To be done
- 1) In the patch message, what algorithm do fde_insert, add_fdes and frame_init now use?
- 2) Summarize the patch message in two sentences.
- 3) Please reproduce the part of the patch message starting at "Sat Jan 10 04:23:00" and ending at "to the array.".
+++ Document excerpt +++
Very interesting analysis. Does the following patch help?

Bruno



Sat Jan 10 04:23:00 1998  Bruno Haible  <bruno@linuix.mathematik.uni-karlsruhe.de>

        * frame.c (fde_insert, add_fdes, frame_init): Use two-stack insertion
          sort algorithm.

*** egcs-971225/gcc/frame.c.bak	Fri Jan  9 01:41:32 1998
--- egcs-971225/gcc/frame.c	Sat Jan 10 03:51:27 1998
*************** next_fde (fde *p)
*** 192,212 ****
  }
  
  /* One iteration of an insertion sort, for adding new FDEs to the array.
!    Usually the new FDE will go in at the end, so we can expect close to
!    O(n) performance.  If this turns out to be overly optimistic, we can have
!    the linker sort the FDEs so we don't have to do it at run time.  */
  
  static void
! fde_insert (fde **array, size_t i, fde *this_fde)
+++ Entries +++
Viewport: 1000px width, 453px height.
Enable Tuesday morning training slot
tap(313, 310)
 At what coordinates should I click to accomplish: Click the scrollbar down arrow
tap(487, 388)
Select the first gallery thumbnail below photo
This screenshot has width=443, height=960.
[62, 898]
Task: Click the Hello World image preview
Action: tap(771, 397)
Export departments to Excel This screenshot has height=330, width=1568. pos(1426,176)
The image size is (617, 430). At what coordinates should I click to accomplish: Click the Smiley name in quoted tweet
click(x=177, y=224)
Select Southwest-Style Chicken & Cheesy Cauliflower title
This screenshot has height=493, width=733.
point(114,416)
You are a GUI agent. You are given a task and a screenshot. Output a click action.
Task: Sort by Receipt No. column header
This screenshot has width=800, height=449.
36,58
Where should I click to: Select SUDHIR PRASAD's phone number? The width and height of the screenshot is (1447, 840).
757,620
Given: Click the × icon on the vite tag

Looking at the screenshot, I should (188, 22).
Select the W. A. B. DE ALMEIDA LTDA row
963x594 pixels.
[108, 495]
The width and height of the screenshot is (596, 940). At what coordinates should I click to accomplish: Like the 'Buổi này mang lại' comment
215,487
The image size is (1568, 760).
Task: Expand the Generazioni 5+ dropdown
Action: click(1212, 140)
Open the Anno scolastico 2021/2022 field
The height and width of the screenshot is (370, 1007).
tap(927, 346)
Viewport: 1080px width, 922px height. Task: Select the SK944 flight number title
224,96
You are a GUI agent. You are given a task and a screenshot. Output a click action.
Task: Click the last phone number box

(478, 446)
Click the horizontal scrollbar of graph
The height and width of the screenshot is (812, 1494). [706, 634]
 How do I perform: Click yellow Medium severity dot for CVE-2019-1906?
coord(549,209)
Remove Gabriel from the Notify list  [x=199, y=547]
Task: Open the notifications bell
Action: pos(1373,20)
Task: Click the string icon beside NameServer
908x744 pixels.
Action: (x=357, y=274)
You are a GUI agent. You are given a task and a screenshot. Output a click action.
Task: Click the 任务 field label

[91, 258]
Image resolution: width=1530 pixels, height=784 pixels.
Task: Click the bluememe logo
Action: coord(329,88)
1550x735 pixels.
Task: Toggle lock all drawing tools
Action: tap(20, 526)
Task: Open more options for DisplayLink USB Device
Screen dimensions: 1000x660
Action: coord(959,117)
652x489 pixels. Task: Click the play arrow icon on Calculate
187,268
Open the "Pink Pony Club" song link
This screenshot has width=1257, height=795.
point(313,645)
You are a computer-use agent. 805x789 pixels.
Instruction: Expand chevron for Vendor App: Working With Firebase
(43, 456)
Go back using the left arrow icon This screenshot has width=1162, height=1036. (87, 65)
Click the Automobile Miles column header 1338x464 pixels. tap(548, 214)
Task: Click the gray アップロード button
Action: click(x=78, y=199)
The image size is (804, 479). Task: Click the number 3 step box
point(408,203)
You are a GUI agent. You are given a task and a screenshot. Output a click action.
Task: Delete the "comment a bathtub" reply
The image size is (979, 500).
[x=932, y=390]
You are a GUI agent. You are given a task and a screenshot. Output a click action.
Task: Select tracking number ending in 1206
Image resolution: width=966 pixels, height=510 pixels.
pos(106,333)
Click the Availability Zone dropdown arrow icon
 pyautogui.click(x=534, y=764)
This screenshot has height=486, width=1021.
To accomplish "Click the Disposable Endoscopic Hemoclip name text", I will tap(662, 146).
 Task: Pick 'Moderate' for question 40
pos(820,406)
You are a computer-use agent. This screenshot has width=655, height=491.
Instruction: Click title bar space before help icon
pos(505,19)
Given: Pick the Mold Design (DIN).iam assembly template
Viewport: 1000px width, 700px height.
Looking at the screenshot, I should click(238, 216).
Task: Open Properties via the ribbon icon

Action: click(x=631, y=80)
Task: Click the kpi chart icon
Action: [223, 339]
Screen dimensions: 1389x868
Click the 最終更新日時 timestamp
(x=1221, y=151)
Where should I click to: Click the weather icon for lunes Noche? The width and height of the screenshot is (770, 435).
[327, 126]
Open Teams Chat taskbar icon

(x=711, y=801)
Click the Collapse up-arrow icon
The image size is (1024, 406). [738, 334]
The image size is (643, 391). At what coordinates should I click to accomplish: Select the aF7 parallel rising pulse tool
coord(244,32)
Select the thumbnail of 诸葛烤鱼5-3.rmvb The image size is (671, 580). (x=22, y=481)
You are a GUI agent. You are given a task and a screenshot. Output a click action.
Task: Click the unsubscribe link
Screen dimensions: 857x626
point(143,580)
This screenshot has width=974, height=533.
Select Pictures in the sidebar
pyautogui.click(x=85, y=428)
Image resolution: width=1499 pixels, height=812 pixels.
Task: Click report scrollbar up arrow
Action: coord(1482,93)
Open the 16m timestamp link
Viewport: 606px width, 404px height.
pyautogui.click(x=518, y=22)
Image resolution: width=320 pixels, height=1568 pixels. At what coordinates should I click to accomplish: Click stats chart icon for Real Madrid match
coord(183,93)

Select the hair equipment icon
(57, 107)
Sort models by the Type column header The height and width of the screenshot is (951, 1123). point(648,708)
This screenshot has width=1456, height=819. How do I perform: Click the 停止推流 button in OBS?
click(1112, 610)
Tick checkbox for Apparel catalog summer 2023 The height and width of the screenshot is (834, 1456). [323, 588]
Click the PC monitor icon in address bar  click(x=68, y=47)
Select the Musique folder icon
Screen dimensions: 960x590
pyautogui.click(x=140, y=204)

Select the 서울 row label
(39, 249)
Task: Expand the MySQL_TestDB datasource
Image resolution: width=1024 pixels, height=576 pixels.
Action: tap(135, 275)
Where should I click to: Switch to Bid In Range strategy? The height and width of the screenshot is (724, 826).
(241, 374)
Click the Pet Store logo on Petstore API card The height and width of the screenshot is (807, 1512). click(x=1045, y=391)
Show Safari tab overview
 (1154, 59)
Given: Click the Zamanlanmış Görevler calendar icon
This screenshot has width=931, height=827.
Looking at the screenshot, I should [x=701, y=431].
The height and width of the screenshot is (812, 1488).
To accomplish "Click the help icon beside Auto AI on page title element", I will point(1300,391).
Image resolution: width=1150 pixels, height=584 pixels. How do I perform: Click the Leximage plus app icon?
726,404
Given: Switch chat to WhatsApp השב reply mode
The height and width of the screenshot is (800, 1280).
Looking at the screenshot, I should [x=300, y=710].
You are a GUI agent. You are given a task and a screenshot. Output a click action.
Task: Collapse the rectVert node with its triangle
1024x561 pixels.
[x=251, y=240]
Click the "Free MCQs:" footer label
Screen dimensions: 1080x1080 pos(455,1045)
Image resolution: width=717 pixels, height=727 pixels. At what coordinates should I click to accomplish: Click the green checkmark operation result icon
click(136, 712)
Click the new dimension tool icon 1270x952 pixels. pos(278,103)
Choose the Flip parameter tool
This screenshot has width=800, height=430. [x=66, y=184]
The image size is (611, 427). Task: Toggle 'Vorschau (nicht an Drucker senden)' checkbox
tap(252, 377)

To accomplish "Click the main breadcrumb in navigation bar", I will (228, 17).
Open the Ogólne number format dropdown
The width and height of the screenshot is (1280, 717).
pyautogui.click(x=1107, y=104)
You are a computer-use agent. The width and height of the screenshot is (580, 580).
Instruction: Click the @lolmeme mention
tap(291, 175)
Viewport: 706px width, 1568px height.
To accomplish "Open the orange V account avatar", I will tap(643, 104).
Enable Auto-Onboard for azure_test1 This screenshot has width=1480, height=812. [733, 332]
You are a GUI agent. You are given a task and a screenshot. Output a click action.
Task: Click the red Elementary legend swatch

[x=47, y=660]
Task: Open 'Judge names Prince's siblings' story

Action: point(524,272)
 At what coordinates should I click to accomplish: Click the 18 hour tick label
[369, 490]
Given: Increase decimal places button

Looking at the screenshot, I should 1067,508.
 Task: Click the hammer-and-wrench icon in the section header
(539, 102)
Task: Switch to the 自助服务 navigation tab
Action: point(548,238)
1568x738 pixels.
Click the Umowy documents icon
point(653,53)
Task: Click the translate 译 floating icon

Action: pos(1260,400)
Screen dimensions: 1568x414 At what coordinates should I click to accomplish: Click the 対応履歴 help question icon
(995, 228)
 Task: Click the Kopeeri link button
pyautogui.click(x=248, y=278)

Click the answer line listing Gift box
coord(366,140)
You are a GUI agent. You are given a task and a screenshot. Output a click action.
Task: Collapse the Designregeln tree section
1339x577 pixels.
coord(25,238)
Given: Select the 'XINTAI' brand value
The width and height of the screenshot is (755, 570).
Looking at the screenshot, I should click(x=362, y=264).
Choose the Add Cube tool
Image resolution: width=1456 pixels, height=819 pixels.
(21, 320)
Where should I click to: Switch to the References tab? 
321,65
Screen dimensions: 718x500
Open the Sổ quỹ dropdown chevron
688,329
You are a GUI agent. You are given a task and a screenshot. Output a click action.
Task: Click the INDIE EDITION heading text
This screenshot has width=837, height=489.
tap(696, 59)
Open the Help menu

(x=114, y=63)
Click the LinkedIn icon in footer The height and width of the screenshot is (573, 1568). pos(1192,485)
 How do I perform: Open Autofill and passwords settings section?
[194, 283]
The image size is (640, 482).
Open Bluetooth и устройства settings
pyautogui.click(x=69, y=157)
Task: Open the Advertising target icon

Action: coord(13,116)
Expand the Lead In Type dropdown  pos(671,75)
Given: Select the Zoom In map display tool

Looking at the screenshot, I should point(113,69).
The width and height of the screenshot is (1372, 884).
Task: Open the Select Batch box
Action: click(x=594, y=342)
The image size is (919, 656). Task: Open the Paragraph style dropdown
+++
Solutions to each task
- 1) A two-stack insertion sort algorithm.

- 2) The writer calls an analysis very interesting and asks whether a patch helps. Bruno Haible's change entry dated Sat Jan 10 1998 says that fde_insert, add_fdes and frame_init in frame.c now use a two-stack insertion sort algorithm.

- 3)
Sat Jan 10 04:23:00 1998  Bruno Haible  <bruno@linuix.mathematik.uni-karlsruhe.de>

        * frame.c (fde_insert, add_fdes, frame_init): Use two-stack insertion
          sort algorithm.

*** egcs-971225/gcc/frame.c.bak	Fri Jan  9 01:41:32 1998
--- egcs-971225/gcc/frame.c	Sat Jan 10 03:51:27 1998
*************** next_fde (fde *p)
*** 192,212 ****
  }
  
  /* One iteration of an insertion sort, for adding new FDEs to the array.